**Q1: What is Gradient Boosting Regression?**

Gradient Boosting Regression is a machine learning technique used for regression tasks. It builds an ensemble of weak prediction models, typically decision trees, in a sequential manner. Each model tries to correct the errors made by the previous models. The term "boosting" refers to the method of converting weak learners into strong learners by iteratively learning from the residuals of previous models.



**Q2: Implement a simple gradient boosting algorithm from scratch using Python and NumPy. Use a simple regression problem as an example and train the model on a small dataset.
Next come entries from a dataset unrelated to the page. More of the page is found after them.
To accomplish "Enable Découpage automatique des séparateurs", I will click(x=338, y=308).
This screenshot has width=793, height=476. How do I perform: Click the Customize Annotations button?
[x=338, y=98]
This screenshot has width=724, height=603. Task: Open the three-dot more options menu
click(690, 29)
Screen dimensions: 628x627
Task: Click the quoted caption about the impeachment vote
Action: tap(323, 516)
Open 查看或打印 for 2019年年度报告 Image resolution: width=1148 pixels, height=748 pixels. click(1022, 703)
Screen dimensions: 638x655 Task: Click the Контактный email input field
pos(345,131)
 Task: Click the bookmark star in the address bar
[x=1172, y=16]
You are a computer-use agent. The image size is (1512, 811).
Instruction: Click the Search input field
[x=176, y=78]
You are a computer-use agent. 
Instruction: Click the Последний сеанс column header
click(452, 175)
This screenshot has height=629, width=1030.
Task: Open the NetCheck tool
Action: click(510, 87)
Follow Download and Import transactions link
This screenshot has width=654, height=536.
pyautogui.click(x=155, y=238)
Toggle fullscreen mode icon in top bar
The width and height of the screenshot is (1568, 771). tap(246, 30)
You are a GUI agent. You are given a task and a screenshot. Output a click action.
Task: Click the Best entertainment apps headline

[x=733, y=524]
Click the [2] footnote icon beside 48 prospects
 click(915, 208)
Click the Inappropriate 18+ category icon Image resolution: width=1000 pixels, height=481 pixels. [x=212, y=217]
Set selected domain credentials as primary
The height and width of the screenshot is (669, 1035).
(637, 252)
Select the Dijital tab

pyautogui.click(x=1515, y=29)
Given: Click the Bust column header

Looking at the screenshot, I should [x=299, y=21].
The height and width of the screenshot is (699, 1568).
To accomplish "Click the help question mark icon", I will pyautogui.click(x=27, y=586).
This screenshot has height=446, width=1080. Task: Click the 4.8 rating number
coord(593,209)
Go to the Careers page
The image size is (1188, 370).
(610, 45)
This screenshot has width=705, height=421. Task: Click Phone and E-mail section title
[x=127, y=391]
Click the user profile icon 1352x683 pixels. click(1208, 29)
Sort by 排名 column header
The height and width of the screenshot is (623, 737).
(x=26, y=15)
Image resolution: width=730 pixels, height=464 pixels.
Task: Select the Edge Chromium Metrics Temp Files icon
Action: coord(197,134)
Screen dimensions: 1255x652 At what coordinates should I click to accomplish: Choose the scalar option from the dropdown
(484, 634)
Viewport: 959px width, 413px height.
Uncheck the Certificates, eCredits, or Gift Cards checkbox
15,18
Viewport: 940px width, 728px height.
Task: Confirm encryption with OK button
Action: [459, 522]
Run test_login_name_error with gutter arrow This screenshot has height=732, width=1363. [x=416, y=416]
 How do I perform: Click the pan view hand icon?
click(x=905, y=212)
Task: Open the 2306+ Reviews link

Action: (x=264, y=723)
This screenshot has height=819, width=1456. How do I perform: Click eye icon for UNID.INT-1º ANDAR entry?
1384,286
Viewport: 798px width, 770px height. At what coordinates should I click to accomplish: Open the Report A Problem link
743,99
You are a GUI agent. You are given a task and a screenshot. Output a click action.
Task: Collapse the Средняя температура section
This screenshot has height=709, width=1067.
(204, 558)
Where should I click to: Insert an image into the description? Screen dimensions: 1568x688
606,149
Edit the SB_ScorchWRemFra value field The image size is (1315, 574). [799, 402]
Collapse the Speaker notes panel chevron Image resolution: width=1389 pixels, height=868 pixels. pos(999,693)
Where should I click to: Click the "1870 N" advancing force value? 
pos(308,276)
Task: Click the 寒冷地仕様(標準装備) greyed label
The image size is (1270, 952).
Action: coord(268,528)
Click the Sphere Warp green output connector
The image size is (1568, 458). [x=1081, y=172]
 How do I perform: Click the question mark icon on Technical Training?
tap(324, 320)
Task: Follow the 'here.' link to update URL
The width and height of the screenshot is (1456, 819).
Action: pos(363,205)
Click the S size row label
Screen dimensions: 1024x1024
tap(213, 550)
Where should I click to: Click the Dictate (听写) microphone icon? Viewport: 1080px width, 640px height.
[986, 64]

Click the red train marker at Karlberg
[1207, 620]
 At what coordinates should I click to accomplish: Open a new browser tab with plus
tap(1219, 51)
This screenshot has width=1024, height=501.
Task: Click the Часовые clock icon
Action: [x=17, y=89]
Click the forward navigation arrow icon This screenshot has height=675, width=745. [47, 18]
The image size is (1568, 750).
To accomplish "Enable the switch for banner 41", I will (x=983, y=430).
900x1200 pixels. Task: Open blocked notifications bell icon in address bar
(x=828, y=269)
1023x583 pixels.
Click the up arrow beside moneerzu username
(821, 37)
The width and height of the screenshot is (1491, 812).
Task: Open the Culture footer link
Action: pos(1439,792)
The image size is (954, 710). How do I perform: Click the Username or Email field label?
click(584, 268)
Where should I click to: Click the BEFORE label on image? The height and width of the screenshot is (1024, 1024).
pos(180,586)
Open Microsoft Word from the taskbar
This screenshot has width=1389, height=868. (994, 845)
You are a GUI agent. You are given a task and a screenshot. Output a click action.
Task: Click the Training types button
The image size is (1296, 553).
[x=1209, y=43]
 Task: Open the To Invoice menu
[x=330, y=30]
Evaluate the model's performance using metrics such as mean squared error and R-squared.**


To implement a simple gradient boosting algorithm from scratch using Python and NumPy, we will follow these steps:

* Generate a simple dataset.
* Initialize the model with a simple prediction (e.g., mean of target values).
* Iteratively train weak learners on the residuals.
* Combine the weak learners to form the final prediction.
* Evaluate the model using mean squared error (MSE) and R-squared.

In [1]:
import numpy as np
from sklearn.metrics import mean_squared_error, r2_score

# Generate a simple dataset
np.random.seed(42)
X = np.random.rand(100, 1)
y = 4 * X.squeeze() + np.random.randn(100)  # Simple linear relation with noise

# Number of boosting rounds
n_estimators = 100
# Learning rate
learning_rate = 0.1

# Initialize predictions
predictions = np.full(y.shape, np.mean(y))

# Store predictions at each iteration
all_predictions = [predictions.copy()]

for _ in range(n_estimators):
    # Compute the residuals
    residuals = y - predictions
    
    # Fit a simple decision stump (tree with 1 split) on residuals
    split_idx = np.argmin(residuals)
    split_value = X[split_idx, 0]
    left_mask = X[:, 0] <= split_value
    right_mask = ~left_mask
    
    # Simple model predictions
    left_value = np.mean(residuals[left_mask])
    right_value = np.mean(residuals[right_mask])
    
    # Update predictions
    predictions[left_mask] += learning_rate * left_value
    predictions[right_mask] += learning_rate * right_value
    
    all_predictions.append(predictions.copy())

# Evaluate the model
mse = mean_squared_error(y, predictions)
r2 = r2_score(y, predictions)

print(f'Mean Squared Error: {mse}')
print(f'R-squared: {r2}')


Mean Squared Error: 0.8196394762795383
R-squared: 0.5696709398782804


**Q3: Experiment with different hyperparameters such as learning rate, number of trees, and tree depth to optimise the performance of the model. Use grid search or random search to find the best hyperparameters.**

In [2]:
from sklearn.model_selection import GridSearchCV
from sklearn.ensemble import GradientBoostingRegressor

# Generate a simple dataset
X = np.random.rand(100, 1)
y = 4 * X.squeeze() + np.random.randn(100)

# Define the model
model = GradientBoostingRegressor()

# Define the grid of hyperparameters
param_grid = {
    'learning_rate': [0.01, 0.1, 0.2],
    'n_estimators': [50, 100, 200],
    'max_depth': [1, 3, 5]
}

# Perform grid search
grid_search = GridSearchCV(model, param_grid, cv=3, scoring='neg_mean_squared_error')
grid_search.fit(X, y)

# Print the best hyperparameters
print(f'Best hyperparameters: {grid_search.best_params_}')
print(f'Best score: {grid_search.best_score_}')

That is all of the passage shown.